▶ **WHAT NEEDS TO BE DONE**:
From the records that follow, copy every line in which "checkmark" appears.

[Saved data entries]
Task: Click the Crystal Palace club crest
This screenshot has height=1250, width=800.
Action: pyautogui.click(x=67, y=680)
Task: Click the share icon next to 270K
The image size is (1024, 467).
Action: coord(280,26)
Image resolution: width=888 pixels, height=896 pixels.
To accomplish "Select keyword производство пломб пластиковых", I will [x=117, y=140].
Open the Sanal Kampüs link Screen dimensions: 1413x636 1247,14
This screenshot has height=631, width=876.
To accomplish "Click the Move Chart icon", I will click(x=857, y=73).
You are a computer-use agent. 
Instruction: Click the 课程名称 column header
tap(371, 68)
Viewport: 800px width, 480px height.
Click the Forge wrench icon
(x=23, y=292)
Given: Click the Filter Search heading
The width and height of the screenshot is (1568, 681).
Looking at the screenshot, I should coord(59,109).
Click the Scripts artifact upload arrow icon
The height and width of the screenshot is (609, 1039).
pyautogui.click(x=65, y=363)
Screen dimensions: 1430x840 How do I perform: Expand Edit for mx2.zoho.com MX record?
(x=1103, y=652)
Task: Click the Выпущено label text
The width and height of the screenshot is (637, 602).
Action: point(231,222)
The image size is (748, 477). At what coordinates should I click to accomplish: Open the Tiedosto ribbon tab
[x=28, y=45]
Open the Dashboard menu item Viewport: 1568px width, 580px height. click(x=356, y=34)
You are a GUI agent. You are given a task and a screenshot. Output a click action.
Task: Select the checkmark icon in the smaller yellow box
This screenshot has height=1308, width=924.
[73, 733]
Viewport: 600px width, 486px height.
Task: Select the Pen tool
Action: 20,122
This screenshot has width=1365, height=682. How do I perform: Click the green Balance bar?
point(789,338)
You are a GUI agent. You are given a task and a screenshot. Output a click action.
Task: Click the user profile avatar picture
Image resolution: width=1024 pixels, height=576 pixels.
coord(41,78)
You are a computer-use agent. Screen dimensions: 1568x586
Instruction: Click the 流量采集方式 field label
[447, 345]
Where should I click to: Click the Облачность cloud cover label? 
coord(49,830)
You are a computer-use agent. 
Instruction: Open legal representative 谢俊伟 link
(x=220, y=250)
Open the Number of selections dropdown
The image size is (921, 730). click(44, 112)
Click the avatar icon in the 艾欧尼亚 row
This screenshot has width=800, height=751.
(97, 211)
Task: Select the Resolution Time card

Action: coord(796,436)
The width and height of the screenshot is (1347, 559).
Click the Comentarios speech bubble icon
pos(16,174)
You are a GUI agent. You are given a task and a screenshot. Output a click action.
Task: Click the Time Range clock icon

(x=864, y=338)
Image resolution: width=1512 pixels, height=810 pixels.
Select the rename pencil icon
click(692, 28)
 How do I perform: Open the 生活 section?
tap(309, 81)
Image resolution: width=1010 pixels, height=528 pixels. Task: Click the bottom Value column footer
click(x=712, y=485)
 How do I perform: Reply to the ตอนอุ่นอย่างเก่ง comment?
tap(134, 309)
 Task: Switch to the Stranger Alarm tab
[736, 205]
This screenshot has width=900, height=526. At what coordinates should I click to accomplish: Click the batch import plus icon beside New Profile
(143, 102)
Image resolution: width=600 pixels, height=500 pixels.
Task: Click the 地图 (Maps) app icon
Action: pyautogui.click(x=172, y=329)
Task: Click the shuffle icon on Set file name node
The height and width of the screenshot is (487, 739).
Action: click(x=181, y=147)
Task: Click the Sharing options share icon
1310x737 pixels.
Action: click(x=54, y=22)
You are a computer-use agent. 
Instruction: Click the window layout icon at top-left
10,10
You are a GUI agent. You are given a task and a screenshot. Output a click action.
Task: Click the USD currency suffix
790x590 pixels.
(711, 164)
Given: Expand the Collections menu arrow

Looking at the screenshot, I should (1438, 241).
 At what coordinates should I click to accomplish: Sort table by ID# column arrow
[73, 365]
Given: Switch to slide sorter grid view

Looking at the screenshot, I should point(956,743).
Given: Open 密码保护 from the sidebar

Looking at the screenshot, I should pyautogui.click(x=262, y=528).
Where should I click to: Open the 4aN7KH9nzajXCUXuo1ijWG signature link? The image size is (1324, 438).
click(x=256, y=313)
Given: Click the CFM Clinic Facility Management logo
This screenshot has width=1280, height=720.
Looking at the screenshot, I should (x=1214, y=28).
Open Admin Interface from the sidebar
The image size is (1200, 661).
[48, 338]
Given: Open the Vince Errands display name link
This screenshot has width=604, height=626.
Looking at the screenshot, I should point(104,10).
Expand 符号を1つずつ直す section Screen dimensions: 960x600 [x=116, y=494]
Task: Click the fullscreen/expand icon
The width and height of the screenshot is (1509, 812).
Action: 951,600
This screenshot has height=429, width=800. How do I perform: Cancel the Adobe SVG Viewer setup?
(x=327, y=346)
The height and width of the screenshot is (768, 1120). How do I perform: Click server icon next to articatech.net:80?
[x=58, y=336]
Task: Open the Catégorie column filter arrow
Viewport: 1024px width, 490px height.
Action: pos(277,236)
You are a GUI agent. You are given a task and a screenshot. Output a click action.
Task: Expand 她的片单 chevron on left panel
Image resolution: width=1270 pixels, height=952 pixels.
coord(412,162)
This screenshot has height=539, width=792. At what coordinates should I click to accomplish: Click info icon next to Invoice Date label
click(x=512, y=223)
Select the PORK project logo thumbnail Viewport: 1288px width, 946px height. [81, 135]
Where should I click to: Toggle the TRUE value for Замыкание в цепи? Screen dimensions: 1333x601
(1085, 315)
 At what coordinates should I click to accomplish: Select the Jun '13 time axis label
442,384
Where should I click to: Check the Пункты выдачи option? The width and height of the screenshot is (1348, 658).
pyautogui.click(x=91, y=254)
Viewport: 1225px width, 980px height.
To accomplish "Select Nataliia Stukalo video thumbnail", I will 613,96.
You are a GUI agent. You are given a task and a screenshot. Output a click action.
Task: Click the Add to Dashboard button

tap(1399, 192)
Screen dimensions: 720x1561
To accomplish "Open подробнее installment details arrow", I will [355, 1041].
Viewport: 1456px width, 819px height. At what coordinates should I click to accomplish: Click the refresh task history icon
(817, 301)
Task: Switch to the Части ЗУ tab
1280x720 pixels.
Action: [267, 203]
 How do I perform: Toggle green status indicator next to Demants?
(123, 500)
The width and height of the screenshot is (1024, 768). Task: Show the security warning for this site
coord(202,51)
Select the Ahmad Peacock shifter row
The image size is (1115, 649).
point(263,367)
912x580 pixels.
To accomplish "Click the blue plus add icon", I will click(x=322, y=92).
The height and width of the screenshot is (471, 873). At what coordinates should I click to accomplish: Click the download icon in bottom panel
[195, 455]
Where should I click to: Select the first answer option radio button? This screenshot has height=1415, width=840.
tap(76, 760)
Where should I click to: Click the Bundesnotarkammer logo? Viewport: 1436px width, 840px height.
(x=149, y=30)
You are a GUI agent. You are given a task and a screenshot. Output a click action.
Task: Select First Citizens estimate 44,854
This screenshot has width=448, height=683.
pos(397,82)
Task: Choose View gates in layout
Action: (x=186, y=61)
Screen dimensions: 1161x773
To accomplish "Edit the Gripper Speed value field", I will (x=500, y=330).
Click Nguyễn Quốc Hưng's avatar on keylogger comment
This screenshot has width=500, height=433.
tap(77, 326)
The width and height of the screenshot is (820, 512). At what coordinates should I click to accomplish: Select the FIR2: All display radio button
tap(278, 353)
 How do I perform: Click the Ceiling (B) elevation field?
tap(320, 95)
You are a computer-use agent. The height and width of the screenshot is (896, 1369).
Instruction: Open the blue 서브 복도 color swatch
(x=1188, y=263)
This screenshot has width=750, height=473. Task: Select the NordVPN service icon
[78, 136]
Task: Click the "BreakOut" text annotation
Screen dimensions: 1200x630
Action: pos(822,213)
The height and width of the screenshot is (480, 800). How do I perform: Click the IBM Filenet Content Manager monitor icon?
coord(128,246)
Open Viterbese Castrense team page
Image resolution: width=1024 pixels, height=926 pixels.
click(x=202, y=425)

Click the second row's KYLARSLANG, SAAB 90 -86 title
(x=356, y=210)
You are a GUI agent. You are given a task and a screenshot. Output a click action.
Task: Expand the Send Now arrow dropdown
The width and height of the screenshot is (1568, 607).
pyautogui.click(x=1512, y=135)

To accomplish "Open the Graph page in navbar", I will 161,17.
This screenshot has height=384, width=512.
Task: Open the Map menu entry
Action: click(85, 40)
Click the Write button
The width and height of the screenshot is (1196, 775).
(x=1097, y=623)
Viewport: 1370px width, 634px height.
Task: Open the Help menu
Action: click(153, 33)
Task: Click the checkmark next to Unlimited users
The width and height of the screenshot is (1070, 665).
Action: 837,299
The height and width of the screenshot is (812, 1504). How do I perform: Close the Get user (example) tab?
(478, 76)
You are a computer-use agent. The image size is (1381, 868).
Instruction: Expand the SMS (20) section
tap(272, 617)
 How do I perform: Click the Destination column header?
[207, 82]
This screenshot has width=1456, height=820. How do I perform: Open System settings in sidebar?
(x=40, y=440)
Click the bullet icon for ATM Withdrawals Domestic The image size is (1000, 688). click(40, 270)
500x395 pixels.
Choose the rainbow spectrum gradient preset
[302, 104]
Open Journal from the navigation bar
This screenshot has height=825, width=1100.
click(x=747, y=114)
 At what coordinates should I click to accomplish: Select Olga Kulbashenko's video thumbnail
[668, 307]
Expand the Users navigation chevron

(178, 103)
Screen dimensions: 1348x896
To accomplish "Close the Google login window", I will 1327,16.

▶ **THE COMPLETED TASK**:
Task: Select the checkmark icon in the smaller yellow box
Task: Click the checkmark next to Unlimited users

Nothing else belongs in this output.